音声を再生するには、audioタグをサポートしたブラウザが必要です。僕のところにね、信じられないかも知れないけど、多摩川でカッターナイフでめちゃめちゃにされた子どもが......テレビを見てないから知らない人。僕は朝3時に目が覚めるんだけど。誰か分からないけど、最初は少年と思わなかったな。なんという色か、鉛色というか、なにかただ事ではない。ぼうっとじゃないのよ、幽霊じゃないから、はっきりシワ一本全部。
目瞑ったままやろ。ただ事ではないなと思って、どうしようと、寝たままで「南無阿弥陀仏、南無阿弥陀仏、南無阿弥陀仏......」。お十念という法然様のね、「南無阿弥陀仏、南無阿弥陀仏、南無阿弥陀仏......」。もう汗ぐっしょり。頭に、可愛い半ズボンはいた男の子が、きれいな白い肌で目のきれいな子だった。すーっと行ってね、嬉しそうにね。なんか、きょろきょろっとして消えていった。ああこれで成仏したなと思った。
翌日天気予報見ようと思って、その子が出てきたじゃん。あれ、上村遼太くん。隠岐の島の子だね。あの半ズボンは隠岐の島の小学校の制服だ。隠岐の島にお墓参りに行ってやりたいと思っている。
(リンクより音声引用)
おわりに
楽しくて、あっという間に過ぎてしまった3時間でした。それから数日経ってもなお、老師の言葉がどこかで響いているような気がします。もしかして、それは言葉ではなく、老師から放たれる明るい光のような「なにか」の響きを味わっているのかもしれません。その光の一端でもお伝えすることができたなら幸いです。

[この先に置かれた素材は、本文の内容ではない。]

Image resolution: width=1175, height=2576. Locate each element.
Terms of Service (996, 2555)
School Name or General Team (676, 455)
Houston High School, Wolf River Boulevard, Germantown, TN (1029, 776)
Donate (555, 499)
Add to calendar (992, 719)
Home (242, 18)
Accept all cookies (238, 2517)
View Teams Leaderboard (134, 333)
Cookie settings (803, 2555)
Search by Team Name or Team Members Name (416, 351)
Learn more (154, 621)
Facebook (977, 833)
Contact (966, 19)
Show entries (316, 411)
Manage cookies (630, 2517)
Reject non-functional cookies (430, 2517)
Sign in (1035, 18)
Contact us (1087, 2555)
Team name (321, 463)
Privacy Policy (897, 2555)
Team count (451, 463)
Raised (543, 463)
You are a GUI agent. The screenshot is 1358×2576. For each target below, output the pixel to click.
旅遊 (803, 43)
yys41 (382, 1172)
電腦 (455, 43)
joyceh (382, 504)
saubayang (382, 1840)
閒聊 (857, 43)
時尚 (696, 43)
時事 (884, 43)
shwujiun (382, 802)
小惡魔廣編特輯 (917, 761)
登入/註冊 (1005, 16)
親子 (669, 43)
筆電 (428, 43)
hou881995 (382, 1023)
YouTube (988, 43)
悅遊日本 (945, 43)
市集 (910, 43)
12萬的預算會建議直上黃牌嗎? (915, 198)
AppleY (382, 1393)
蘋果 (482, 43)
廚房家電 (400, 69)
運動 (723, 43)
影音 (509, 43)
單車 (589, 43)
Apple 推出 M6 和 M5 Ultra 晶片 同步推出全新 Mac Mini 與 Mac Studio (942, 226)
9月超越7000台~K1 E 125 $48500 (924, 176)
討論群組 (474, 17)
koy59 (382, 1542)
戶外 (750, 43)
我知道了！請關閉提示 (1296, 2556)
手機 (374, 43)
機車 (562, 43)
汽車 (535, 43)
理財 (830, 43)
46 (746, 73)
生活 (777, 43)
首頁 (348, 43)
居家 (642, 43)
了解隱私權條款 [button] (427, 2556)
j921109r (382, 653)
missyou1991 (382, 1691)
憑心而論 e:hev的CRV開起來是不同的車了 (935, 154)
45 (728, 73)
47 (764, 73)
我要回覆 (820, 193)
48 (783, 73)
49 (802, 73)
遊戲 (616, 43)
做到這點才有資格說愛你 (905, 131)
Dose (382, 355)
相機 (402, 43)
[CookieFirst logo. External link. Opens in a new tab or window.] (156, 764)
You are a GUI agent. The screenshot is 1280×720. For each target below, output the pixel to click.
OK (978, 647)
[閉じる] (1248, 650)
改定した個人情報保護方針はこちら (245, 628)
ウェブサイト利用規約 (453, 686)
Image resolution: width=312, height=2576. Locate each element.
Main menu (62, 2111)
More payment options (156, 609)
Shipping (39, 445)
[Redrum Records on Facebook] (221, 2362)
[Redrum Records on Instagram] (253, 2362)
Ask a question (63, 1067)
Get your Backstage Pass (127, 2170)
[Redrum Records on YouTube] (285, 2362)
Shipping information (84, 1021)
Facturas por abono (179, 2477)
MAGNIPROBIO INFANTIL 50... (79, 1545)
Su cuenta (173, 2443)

今回貴重な取材の機会を与えてくださった主催者の森竹ひろこさん、どうもありがとうございました。
<プロフィール>
村上光照(むらかみこうしょう)老師:1937年高松生まれ、京都大学大学院で 湯川秀樹の指導を受けて原子物理学を研究。その傍ら、澤木興道(さわきこうどう)老師のもとに参禅、のちにその門下で出家得度。現在も寺を持たず、日本各地とヨーロッパでの坐禅指導を続ける。現在は大井川山中の山奥に大規模な道場を建設予定。
田口ランディ:作家、東京生まれ。コンセントがベストセラーとなり、以後社会問題や人間の心をテーマにフィクションとノンフィクションを執筆しながら幅広い活動を続けている。仏教関係の著作としては『仏教のコスモロジーを探して』や『逆さに吊るされた男』など。